• What is required: Return the full passage on Deucalion's flood, reproduced word for word without any changes.

All other men perished except for a few who escaped to high
mountains. The mountains in
Thessaly were parted, and all the world beyond the
Isthmus and Peloponnese was overwhelmed. Deucalion and his
wife
Pyrrha, after floating in the chest for nine days and
nights, landed on
Parnassus. An older version of the story told by
Hellanicus has Deucalion's "ark" landing on
Mount Othrys in
Thessaly. Another account has him landing on a peak,
probably Phouka, in
Argolis, later called Nemea. When the rains ceased, he
sacrificed to Zeus. Then, at the bidding of Zeus, he threw
stones behind him, and they became men, and the stones which
Pyrrha threw became women. Appollodorus gives this as an
etymology for Greek Laos "people" as derived from
laas "stone". The Megarians told that Megarus, son of
Zeus, escaped Deucalion's flood by swimming to the top of
Mount Gerania, guided by the cries of
cranes.

• Study material:

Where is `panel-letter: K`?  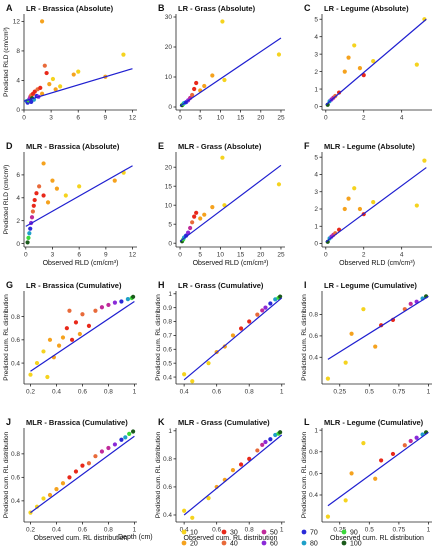 panel-letter: K is located at coordinates (162, 422).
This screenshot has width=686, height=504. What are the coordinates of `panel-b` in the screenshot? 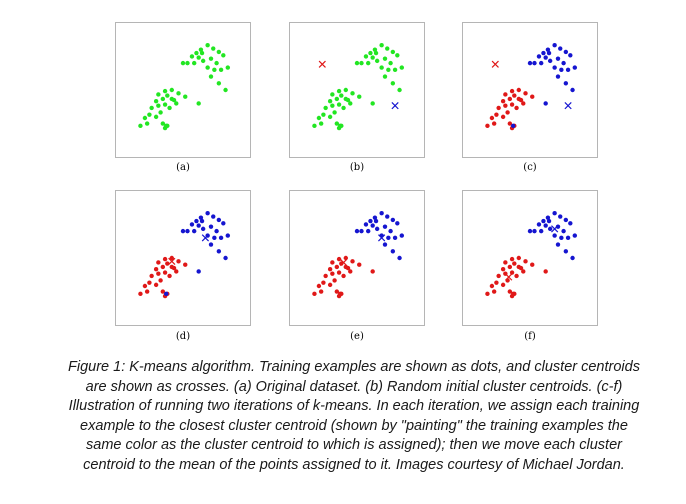 It's located at (357, 90).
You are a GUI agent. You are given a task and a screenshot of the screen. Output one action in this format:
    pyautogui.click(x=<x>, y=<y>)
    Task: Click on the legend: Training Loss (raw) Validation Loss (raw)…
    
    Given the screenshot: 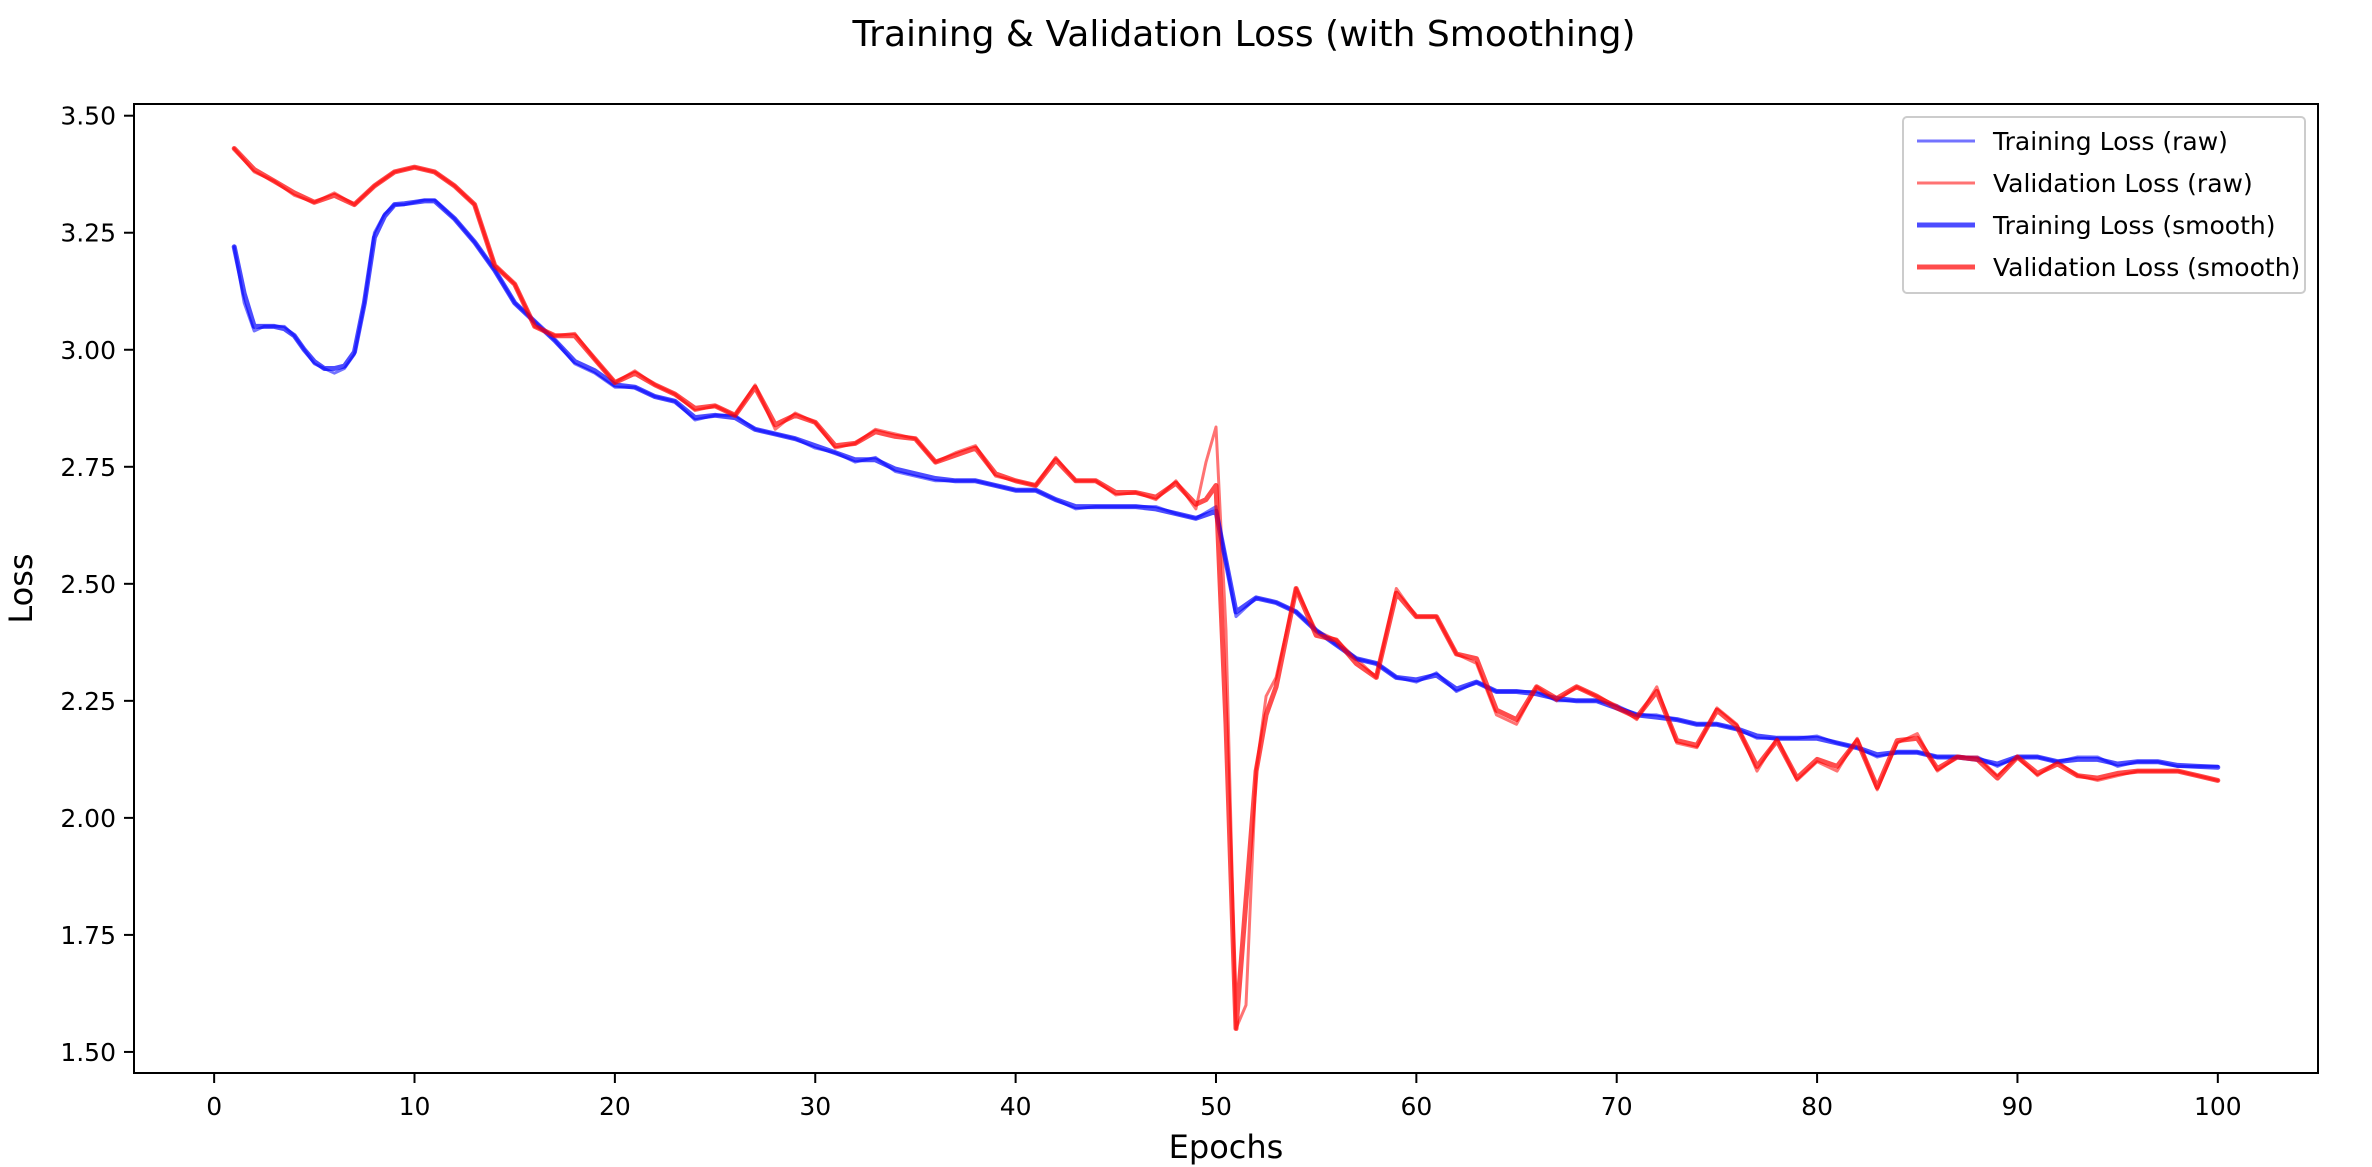 What is the action you would take?
    pyautogui.click(x=2104, y=205)
    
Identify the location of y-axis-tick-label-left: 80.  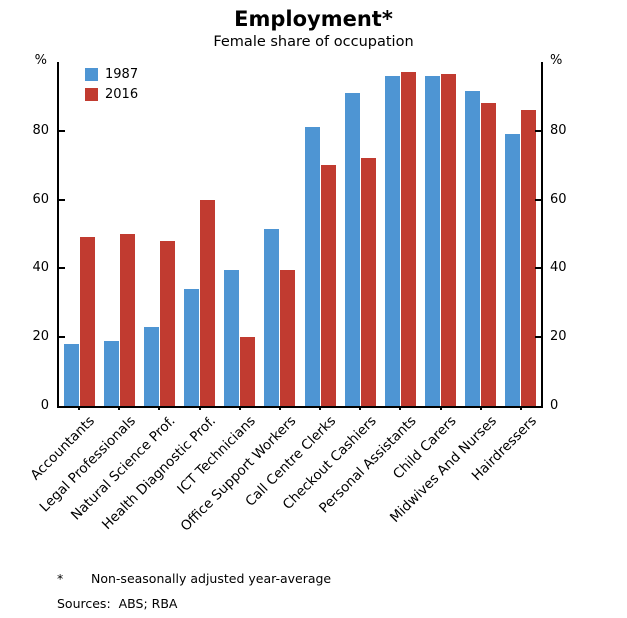
(40, 130).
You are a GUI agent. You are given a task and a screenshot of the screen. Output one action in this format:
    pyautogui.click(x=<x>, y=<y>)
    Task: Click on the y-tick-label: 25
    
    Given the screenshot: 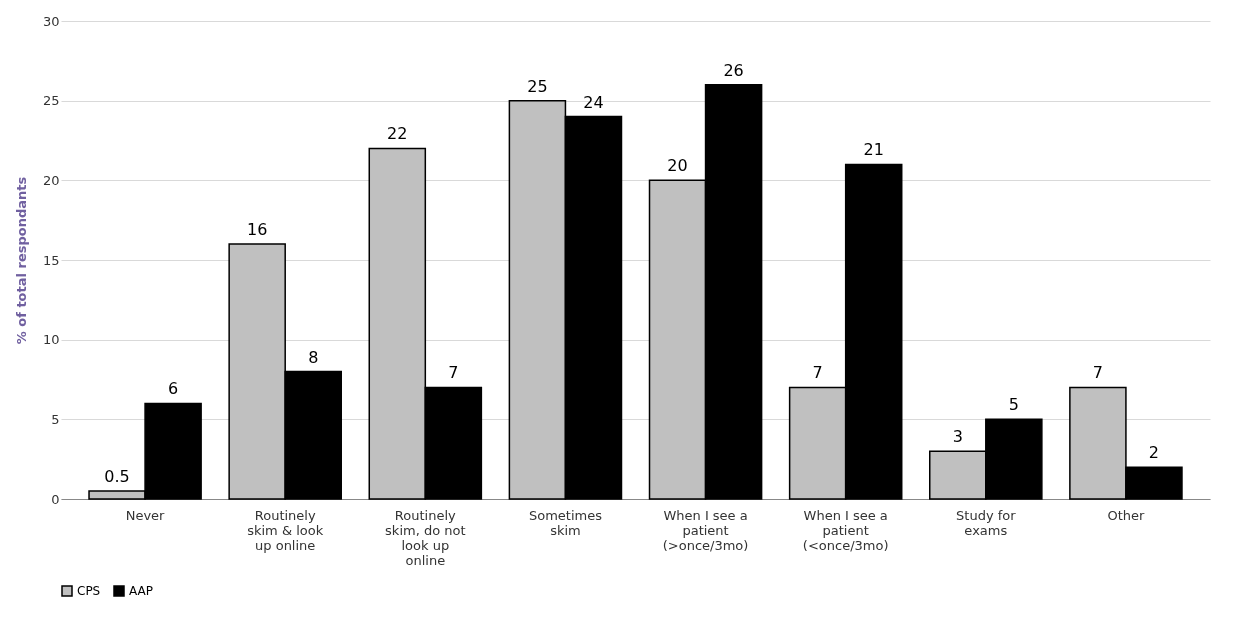 What is the action you would take?
    pyautogui.click(x=51, y=101)
    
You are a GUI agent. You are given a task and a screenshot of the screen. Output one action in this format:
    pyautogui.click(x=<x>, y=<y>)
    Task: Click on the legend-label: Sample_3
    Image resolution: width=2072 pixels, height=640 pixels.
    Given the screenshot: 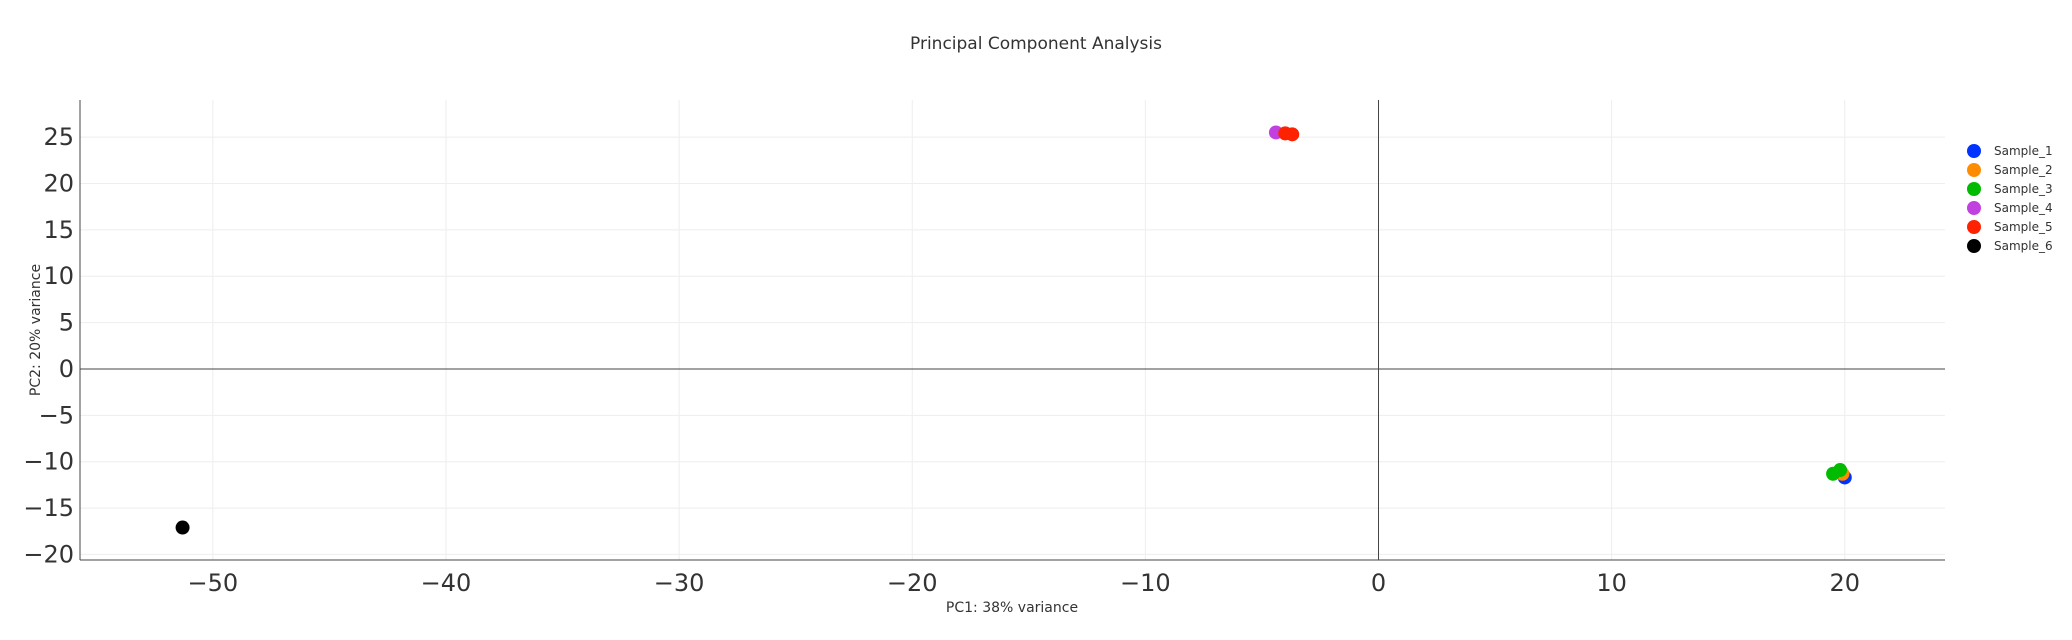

• Exercise result:
All other men perished except for a few who escaped to high
mountains. The mountains in
Thessaly were parted, and all the world beyond the
Isthmus and Peloponnese was overwhelmed. Deucalion and his
wife
Pyrrha, after floating in the chest for nine days and
nights, landed on
Parnassus. An older version of the story told by
Hellanicus has Deucalion's "ark" landing on
Mount Othrys in
Thessaly. Another account has him landing on a peak,
probably Phouka, in
Argolis, later called Nemea. When the rains ceased, he
sacrificed to Zeus. Then, at the bidding of Zeus, he threw
stones behind him, and they became men, and the stones which
Pyrrha threw became women. Appollodorus gives this as an
etymology for Greek Laos "people" as derived from
laas "stone". The Megarians told that Megarus, son of
Zeus, escaped Deucalion's flood by swimming to the top of
Mount Gerania, guided by the cries of
cranes.